Что мы ели в окопные годы? Помню только траву. Особенно вкусной была лебеда, но на второй окопный год ее находили редко. Не выращивали ничего: нечего было сажать, да и грядки выдали бы нас. В лесу живности не было; речка маленькая, без рыбы. Ели то, что росло в поле, в лесу. И зимой кору ели.

Случилось, мама утром не смогла встать, не было сил. Я помчалась на бо­лото, даже не спросясь. Была поздняя осень, я насобирала только горсть уже усыхающей гоноболи (так на Псковщине называют голубику). Мама сразу всю съела. Но почти сразу ей стало хуже. Руки совсем обессилили, затуманилась голова, мама молчала. И я пошла за хозяйкой. Узнав про гоноболь, она сказала: «Гоноболь — пьяная ягода. Пройдет». И правда, немного погодя, мама улыбну­лась мне. Отлежалась мама.

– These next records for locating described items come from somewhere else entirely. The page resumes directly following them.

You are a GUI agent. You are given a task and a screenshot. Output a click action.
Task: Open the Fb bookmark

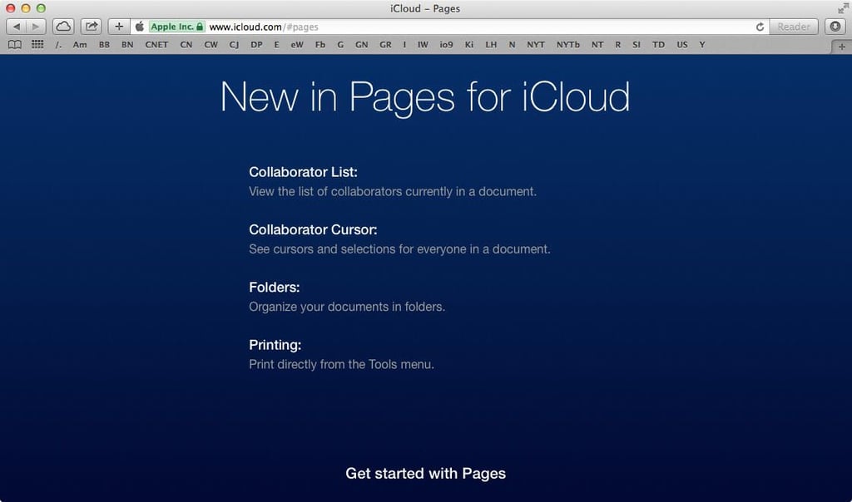tap(320, 45)
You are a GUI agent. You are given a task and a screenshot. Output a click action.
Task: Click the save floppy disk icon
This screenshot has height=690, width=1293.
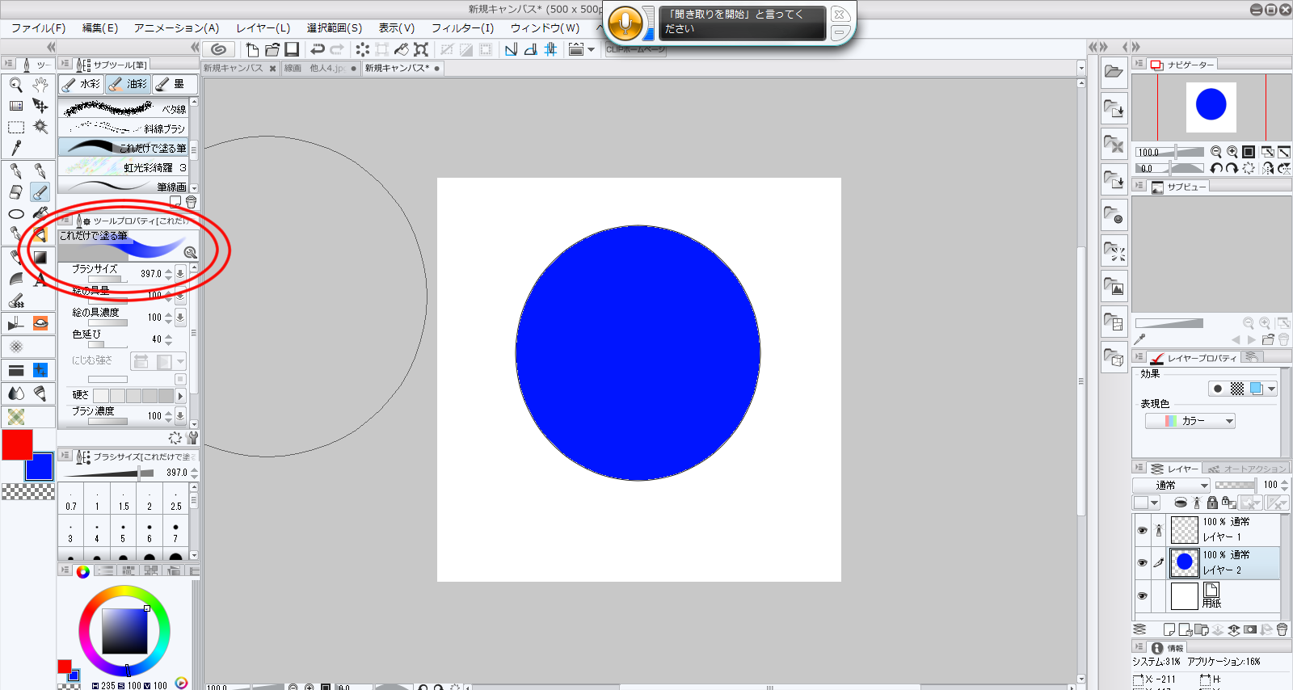pos(292,49)
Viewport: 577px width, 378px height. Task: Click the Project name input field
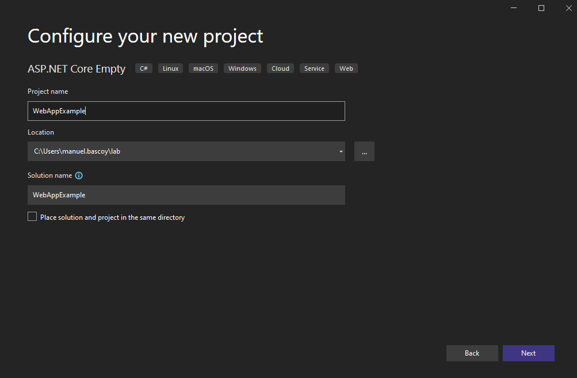coord(186,111)
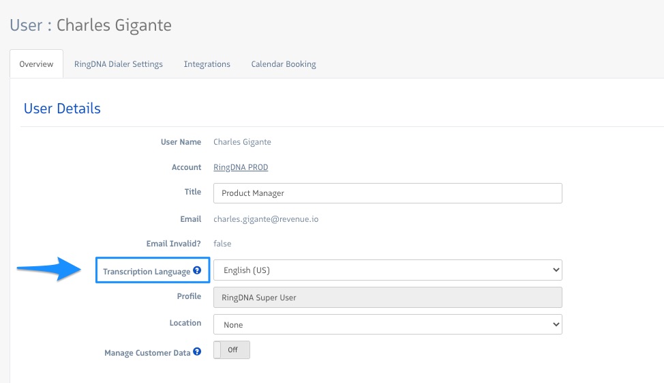Viewport: 664px width, 383px height.
Task: Click the Transcription Language help icon
Action: (197, 271)
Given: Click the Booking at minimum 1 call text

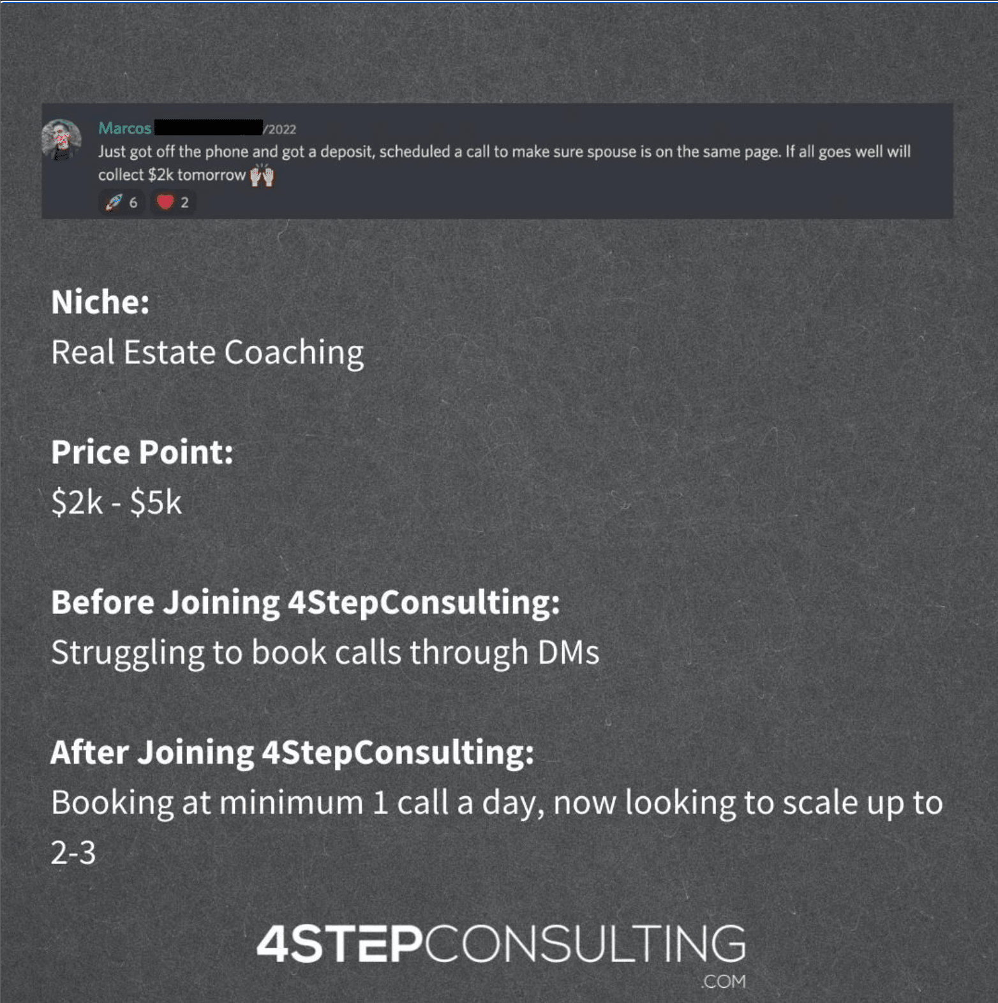Looking at the screenshot, I should 496,828.
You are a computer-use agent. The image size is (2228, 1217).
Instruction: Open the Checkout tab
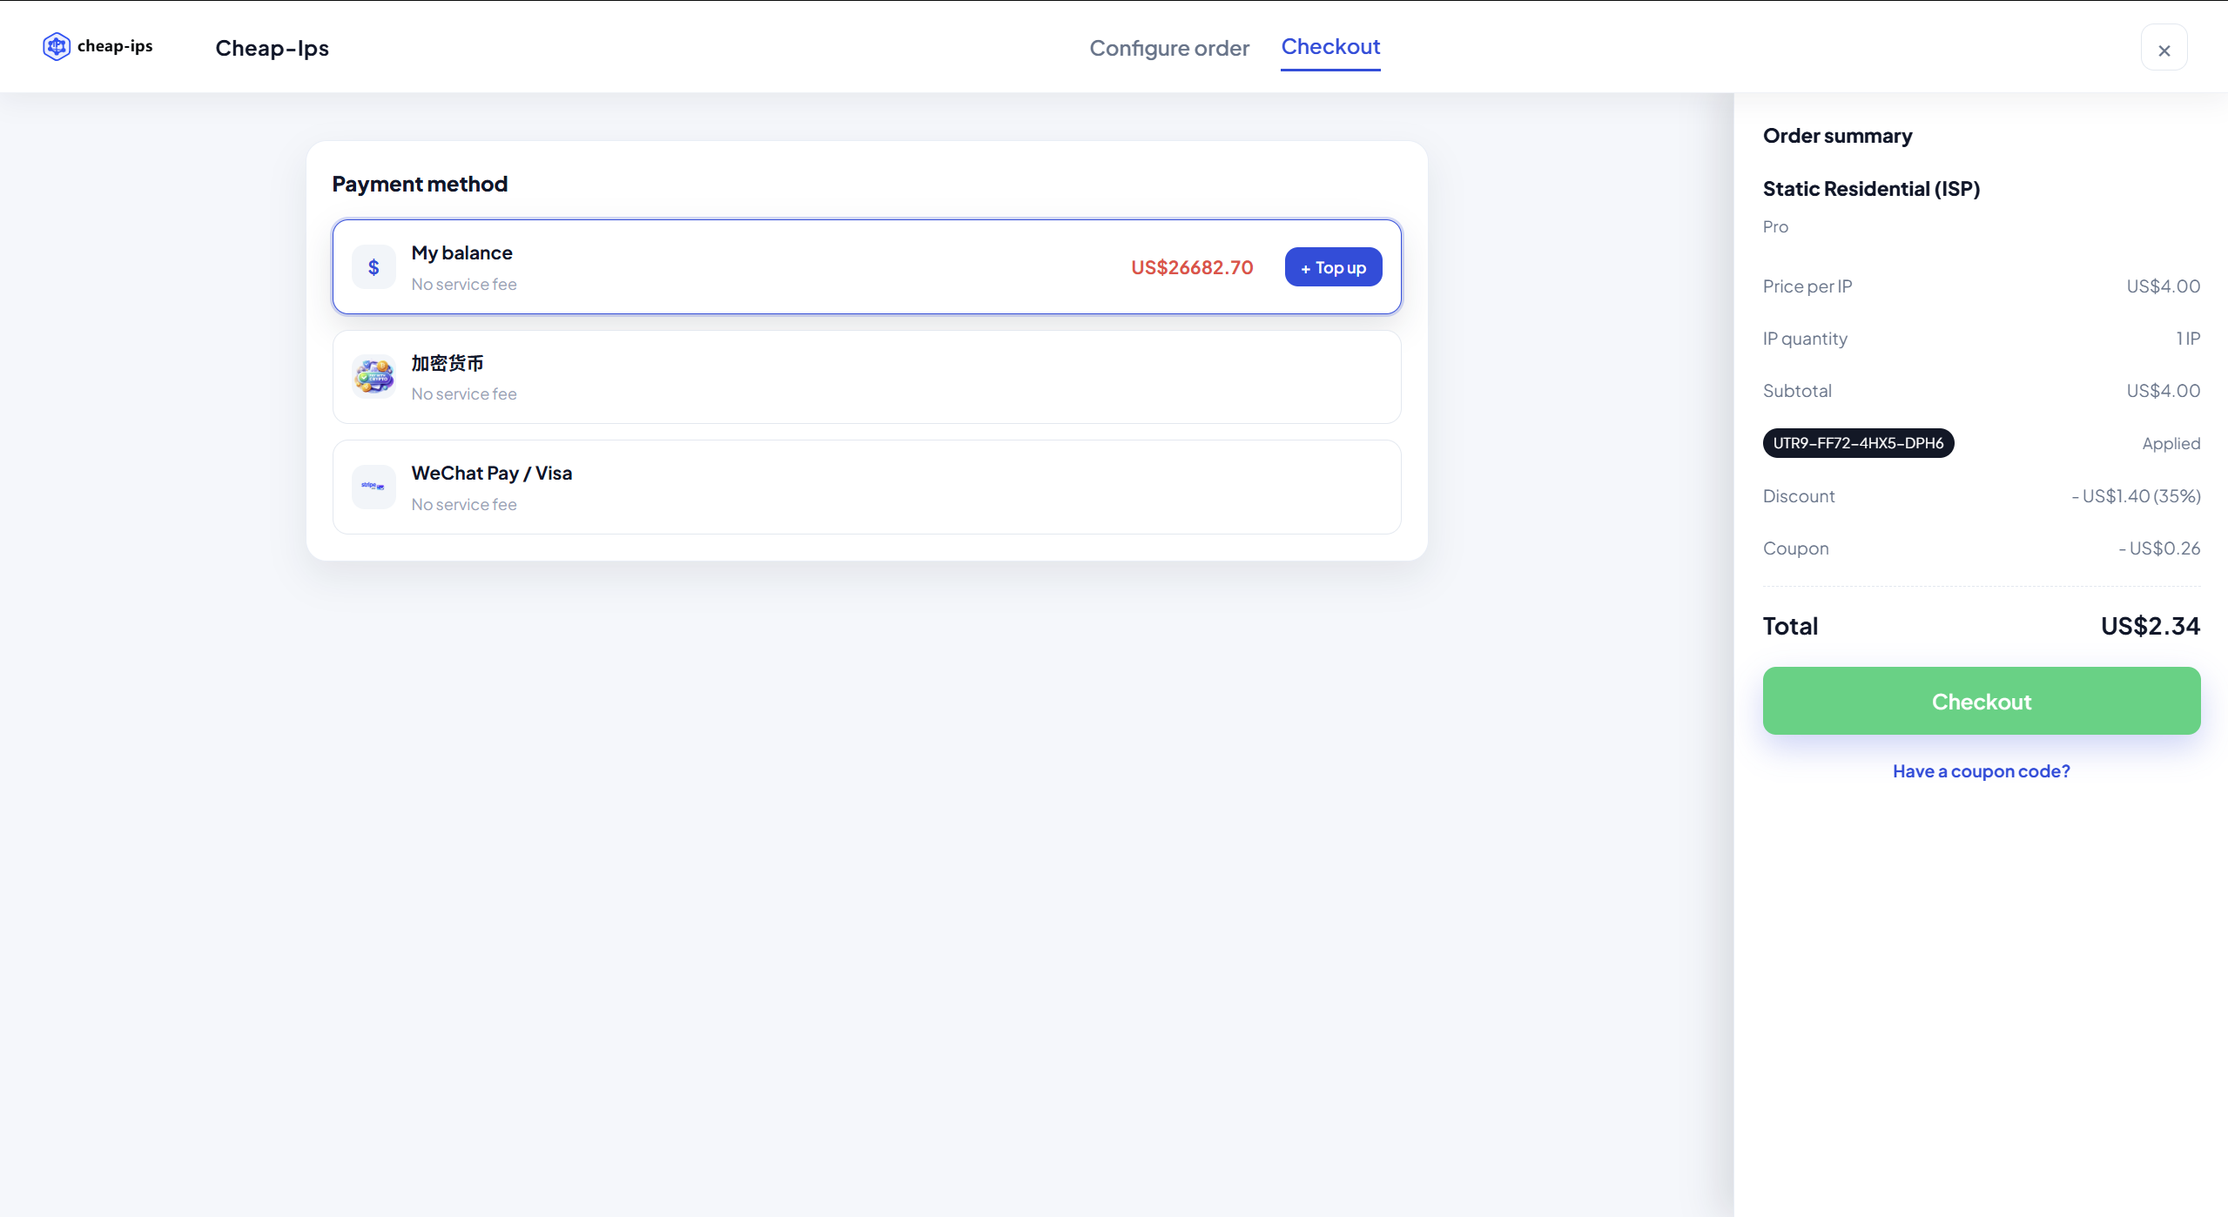(x=1329, y=47)
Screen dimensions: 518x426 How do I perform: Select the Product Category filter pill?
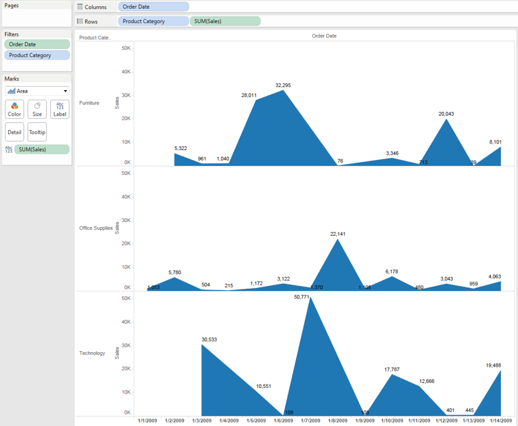(37, 55)
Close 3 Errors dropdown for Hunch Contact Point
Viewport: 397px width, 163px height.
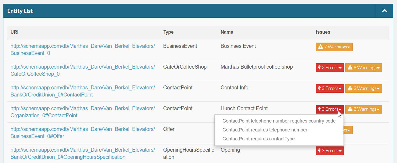[330, 109]
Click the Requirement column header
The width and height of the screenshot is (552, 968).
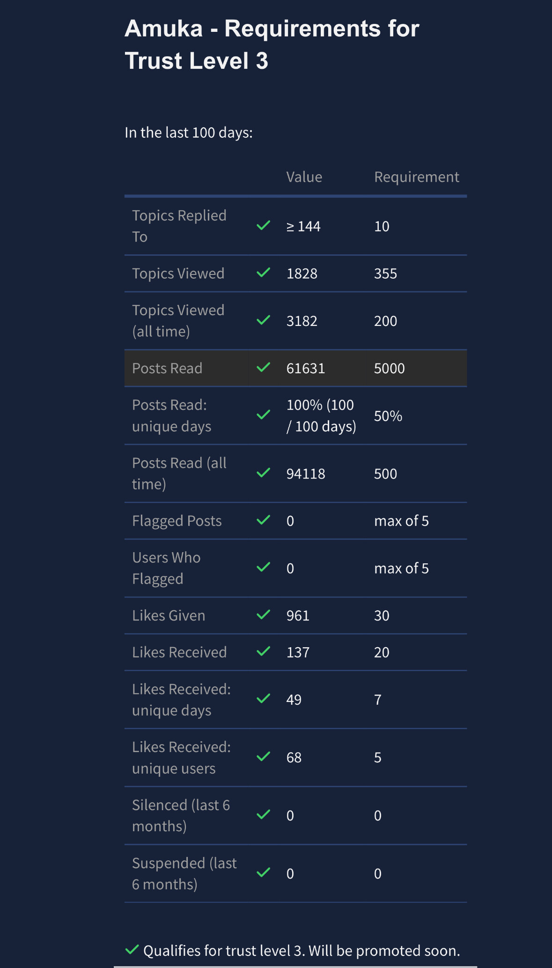point(417,177)
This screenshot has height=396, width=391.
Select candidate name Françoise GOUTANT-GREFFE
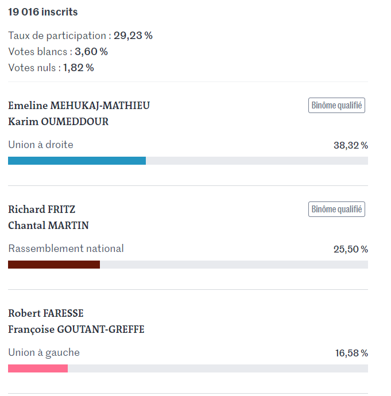click(x=76, y=329)
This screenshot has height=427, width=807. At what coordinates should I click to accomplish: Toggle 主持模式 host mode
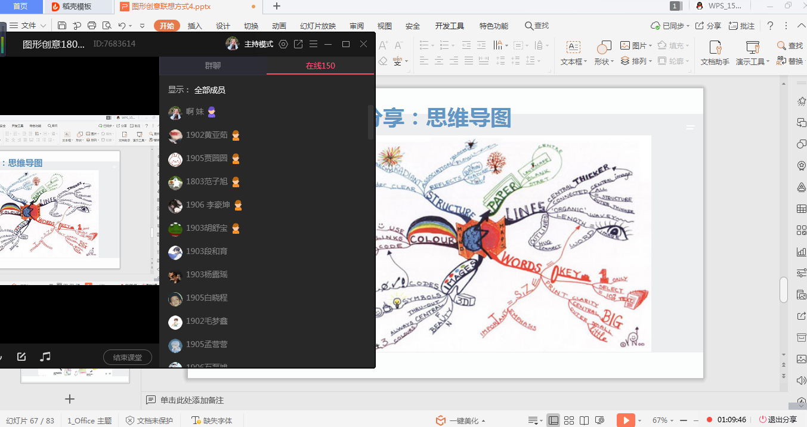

Как-то в лесу мы с мамой набрели на строение у перекрестка дорог. Строе­ние походило на сарай: без окон, одно большое помещение, но пол был высокий, и было крыльцо. Народу в нем жило много. Спали вповалку на сене.

Однажды зимой, уже к ночи, на дороге появились немцы: шли и шли, быс­тро, не остановились. Не успели мы опомниться, не то что заснуть, как в дверь постучали. Стоит в белом маскхалате, с красной звездочкой на шапке, военный. Спрашивает, куда прошли немцы. Все молчат. Пришедший уверяет, что наш, на звездочку показывает. Все молчат. Увидев маму, спросил:

— В Ленинграде жили?

— Да, — ответила мама.

— Помните, на углу Екатерининского канала и Невского Казанский собор, напротив «Дом Зингера», а дальше Итальянский мостик?

— А «Спас на крови», Михайловский сад, павильон Росси?

— Помните, помните?

Они уже в два голоса спрашивали. Глаза в глаза. И мама показала рукой.

Военный сбежал с крыльца, вскочил на коня, и ждавший на дороге отряд помчался, очень большой, в конце его — волокуши.

Те немцы, перед нашим отрядом, были последними вояками, которых я ви­дела. Позже были пленные: неприятные, но не опасные.

После того события мы пошли в свою деревню. Вскоре приехал на полутор­ке папа. А в апреле, выхлопотав пропуска в Ленинград, привез нас всех троих домой. Шел 1944 год.

Почти три года изо дня в день — перед лицом смерти, с замерзшей душой. Но среди жизни без унижения себя перед силой нашествия, просто жизни с чис­той верой и терпением, жизни на своей, родной земле и с жалением людей.

Оказалось, я обрела тогда эту любовь. Ягодно, его люди — и моя родина.

P. S. Мы с мамой никогда, ни разу, не говорили о тех годах.

Источник: За блокадным кольцом : воспоминания / Автор-составитель И.А. Иванова. – СПб.: ИПК «Вести», 2007. с. 19-22.